WHAT YOU WILL DO =
From the entries that follow, pick out all lines holding "pixels".

Stored items
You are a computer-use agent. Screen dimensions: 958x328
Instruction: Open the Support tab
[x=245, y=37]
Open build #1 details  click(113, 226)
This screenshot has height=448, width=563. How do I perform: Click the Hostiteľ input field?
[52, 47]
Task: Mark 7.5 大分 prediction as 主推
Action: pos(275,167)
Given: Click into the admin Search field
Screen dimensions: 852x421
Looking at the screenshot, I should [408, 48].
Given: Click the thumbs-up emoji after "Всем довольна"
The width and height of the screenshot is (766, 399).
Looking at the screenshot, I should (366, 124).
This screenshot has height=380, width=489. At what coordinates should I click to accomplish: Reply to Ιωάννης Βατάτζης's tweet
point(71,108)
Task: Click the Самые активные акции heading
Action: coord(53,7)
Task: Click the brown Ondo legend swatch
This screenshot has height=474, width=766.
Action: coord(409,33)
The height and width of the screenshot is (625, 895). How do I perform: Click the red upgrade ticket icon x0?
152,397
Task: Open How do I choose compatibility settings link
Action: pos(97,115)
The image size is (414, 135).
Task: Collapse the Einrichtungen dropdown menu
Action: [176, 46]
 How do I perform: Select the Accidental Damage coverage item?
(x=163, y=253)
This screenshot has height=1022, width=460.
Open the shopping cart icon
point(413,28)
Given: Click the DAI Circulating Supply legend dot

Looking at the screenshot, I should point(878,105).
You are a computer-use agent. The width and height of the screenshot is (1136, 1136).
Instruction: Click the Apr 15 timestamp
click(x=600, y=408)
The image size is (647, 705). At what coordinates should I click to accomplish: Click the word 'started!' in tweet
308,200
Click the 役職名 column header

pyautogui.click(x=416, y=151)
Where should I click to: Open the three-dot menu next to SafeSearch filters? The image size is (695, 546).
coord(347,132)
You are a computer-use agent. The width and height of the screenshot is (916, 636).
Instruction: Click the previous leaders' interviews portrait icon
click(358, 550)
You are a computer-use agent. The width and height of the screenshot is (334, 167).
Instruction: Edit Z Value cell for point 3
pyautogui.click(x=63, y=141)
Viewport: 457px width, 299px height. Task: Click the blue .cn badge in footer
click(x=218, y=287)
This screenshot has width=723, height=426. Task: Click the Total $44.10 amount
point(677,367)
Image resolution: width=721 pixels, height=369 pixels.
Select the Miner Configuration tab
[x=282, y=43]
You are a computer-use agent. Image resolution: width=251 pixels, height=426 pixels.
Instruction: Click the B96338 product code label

PROBLEM SOLUTION =
Image resolution: width=721 pixels, height=369 pixels.
You are a computer-use agent. Image resolution: width=251 pixels, height=426 pixels.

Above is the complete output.